March 15, 2026

Herpes and Pregnancy: Risks, Delivery & Neonatal Care

Herpes simplex virus (HSV) infection during pregnancy poses unique challenges for both mother and baby. Understanding the risks of herpes and pregnancy, making informed decisions about delivery, and providing appropriate neonatal care are critical to preventing serious complications. This article explores the management of herpes during pregnancy, delivery options, and the prevention of neonatal herpes.

Approximately one in six pregnant women has genital herpes, and the majority are unaware of their infection. The virus can be transmitted to the infant during vaginal delivery, leading to neonatal herpes—a rare but potentially devastating condition. However, with proper prenatal care and planning, the risk can be significantly reduced.

Risks of Herpes During Pregnancy

The primary concern with herpes and pregnancy is the risk of transmission to the newborn. The highest risk occurs when a woman acquires a new HSV infection in the third trimester, as she has not yet developed protective antibodies. Recurrent outbreaks during pregnancy pose a much lower risk (less than 1% transmission). Factors influencing transmission include:

  • Type of infection: Primary (first episode) vs. recurrent
  • Timing of infection: Earlier in pregnancy allows time for antibody development
  • Presence of lesions at delivery: Active lesions greatly increase risk
  • Viral shedding: Asymptomatic shedding can occur

Women with a known history of genital herpes should inform their healthcare provider early in pregnancy. Antiviral medication (acyclovir or valacyclovir) is often prescribed in the third trimester to reduce the frequency of outbreaks and viral shedding at delivery.

Key Point: Women who acquire HSV for the first time in the third trimester have a 30-50% chance of transmitting the virus to their baby if they deliver vaginally. This is why prompt diagnosis and management are essential.

Delivery Options to Prevent Neonatal Herpes

The mode of delivery is a critical decision for women with herpes during pregnancy. The goal is to minimize the infant's exposure to HSV during birth. The American College of Obstetricians and Gynecologists (ACOG) recommends the following:

  • Cesarean delivery for women with active genital lesions or prodromal symptoms (itching, tingling) at the time of labor
  • Vaginal delivery is safe if no lesions or symptoms are present, even if the woman has a history of herpes
  • If membranes rupture prematurely and the woman has active lesions, Cesarean is usually performed to reduce the risk of ascending infection

Cesarean delivery does not completely eliminate the risk of neonatal herpes, but it reduces it significantly—from about 7.7% with vaginal delivery in the presence of lesions to less than 1%. For women with recurrent herpes who have no lesions at delivery, vaginal delivery is appropriate.

Warning: Even with a Cesarean delivery, there is a small risk of transmission if the baby is exposed to HSV during the procedure or if there are lesions on the cervix that may not be visible.

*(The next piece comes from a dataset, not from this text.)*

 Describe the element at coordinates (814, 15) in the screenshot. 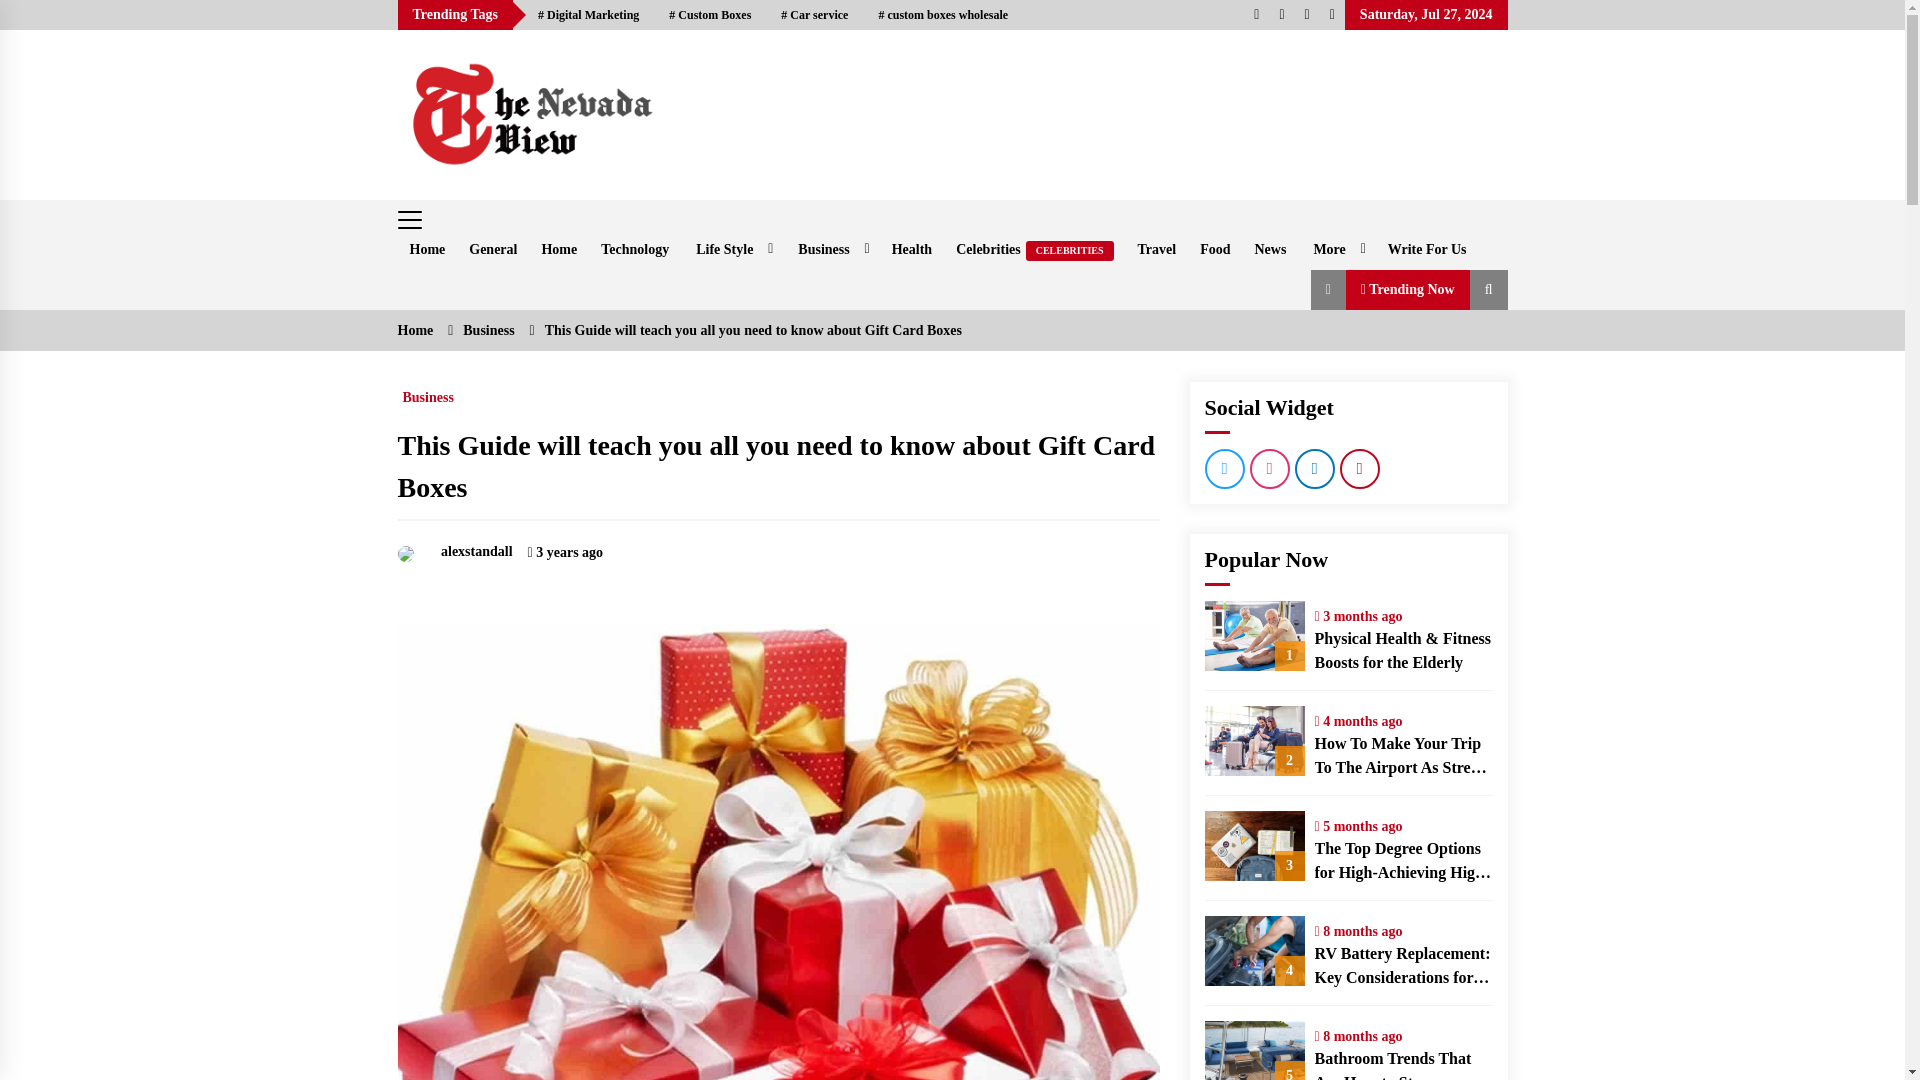

I see `Car service` at that location.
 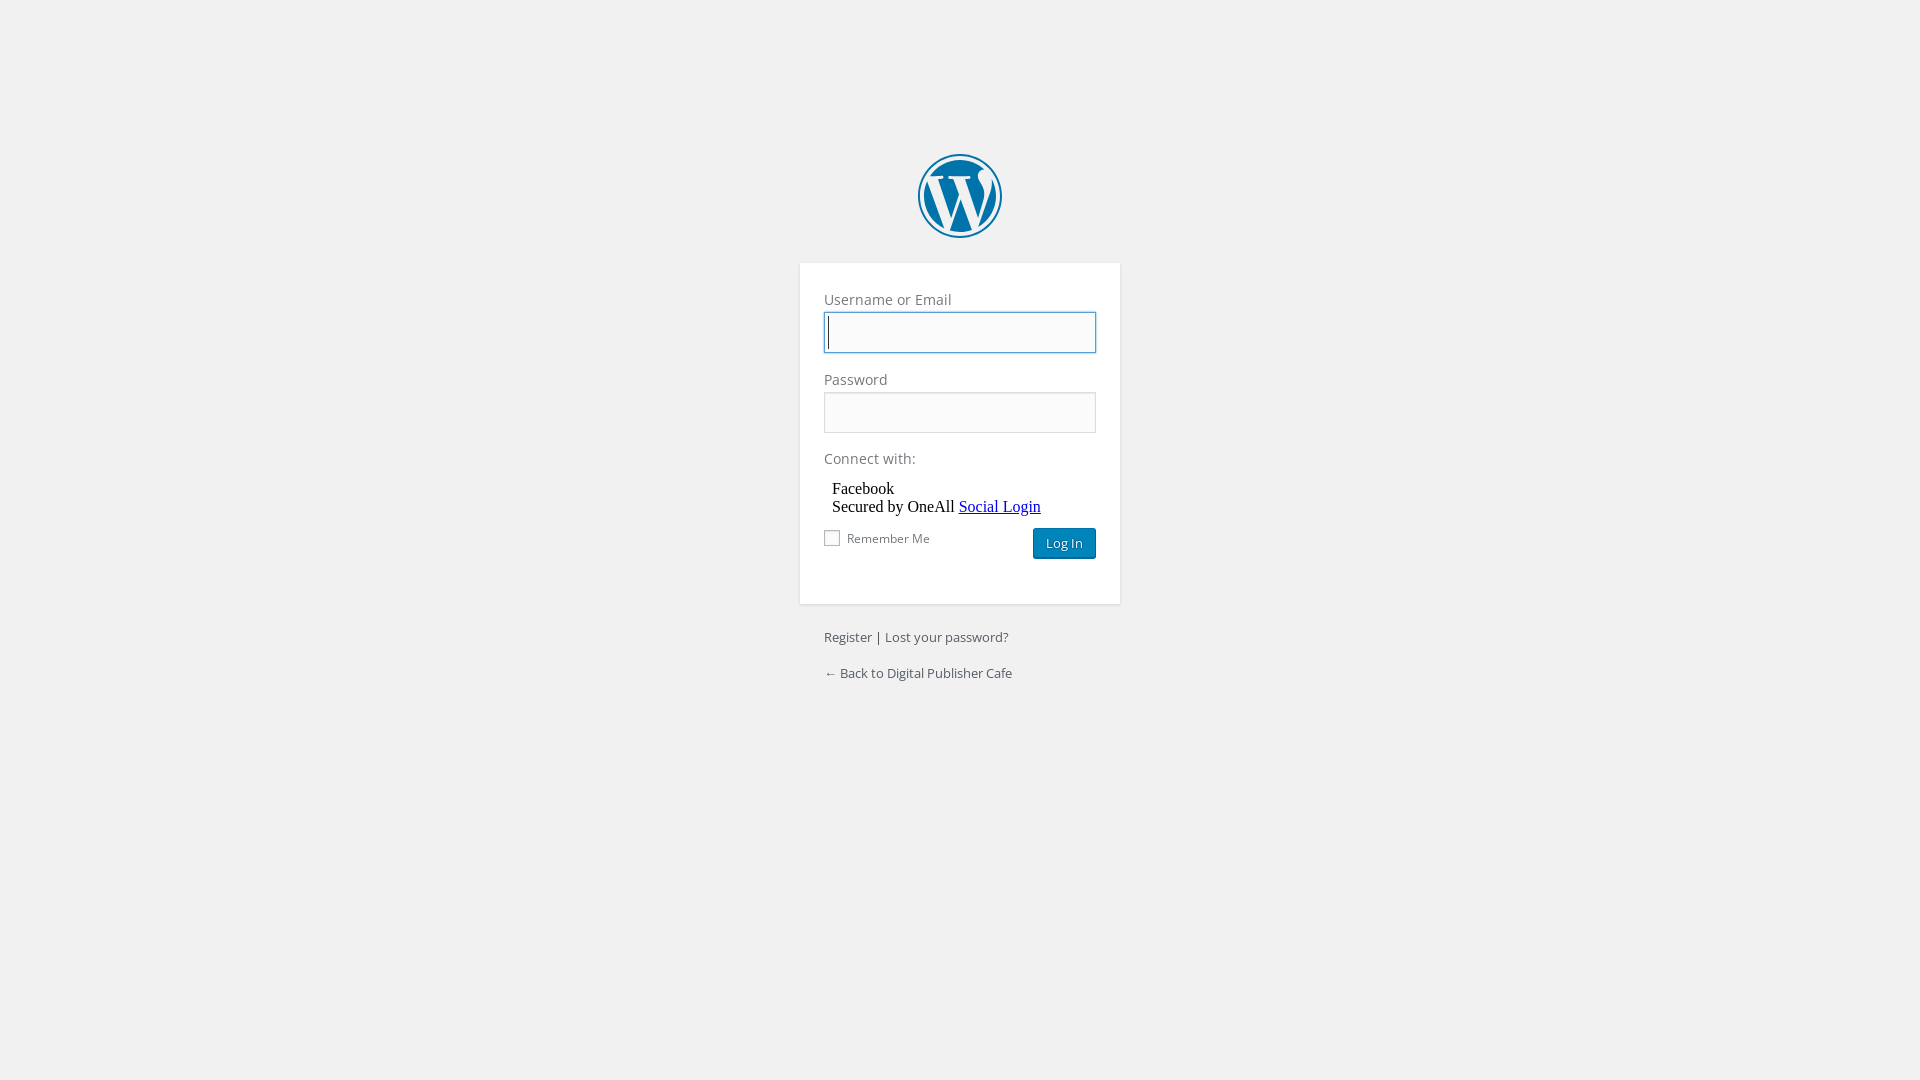 What do you see at coordinates (1064, 543) in the screenshot?
I see `Log In` at bounding box center [1064, 543].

All newborns exposed to HSV should be monitored closely.

Herpes and pregnancy

Neonatal Care for Babies Exposed to HSV

After delivery, infants born to mothers with active genital herpes or those at high risk require careful evaluation and often prophylactic treatment. Neonatal herpes can manifest in three forms: localized skin, eye, or mouth (SEM) disease; encephalitis; or disseminated infection. Prompt recognition and treatment are vital.

Management includes:

  • Viral cultures or PCR from surface swabs (eyes, mouth, rectum) within 24-48 hours of birth
  • Lumbar puncture to assess for CNS involvement if symptoms develop
  • Intravenous acyclovir for 14-21 days for infants with confirmed infection or high-risk exposure
  • Isolation precautions to prevent nosocomial spread

Breastfeeding is generally safe unless there are active herpetic lesions on the breast. Mothers should practice good hand hygiene and cover any cutaneous lesions. The benefits of breastfeeding outweigh the minimal risk of transmission.

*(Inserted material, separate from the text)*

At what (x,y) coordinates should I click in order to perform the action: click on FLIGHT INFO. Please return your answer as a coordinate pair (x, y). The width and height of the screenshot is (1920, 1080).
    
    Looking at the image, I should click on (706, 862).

Long-Term Outcomes and Follow-Up

With early diagnosis and treatment, the prognosis for neonatal herpes has improved dramatically. However, CNS involvement can lead to developmental delays, seizures, or blindness. Infants who survive require long-term follow-up with pediatric neurology and ophthalmology. Prevention remains the cornerstone, emphasizing the importance of managing herpes and pregnancy with a multidisciplinary approach.

In summary, herpes during pregnancy is manageable. Through careful prenatal screening, antiviral prophylaxis, informed delivery planning, and vigilant neonatal care, the risk of neonatal herpes can be kept to a minimum. Every pregnant woman should be asked about a history of genital herpes and offered testing if indicated. With these measures, most women with herpes can have a safe pregnancy and a healthy baby.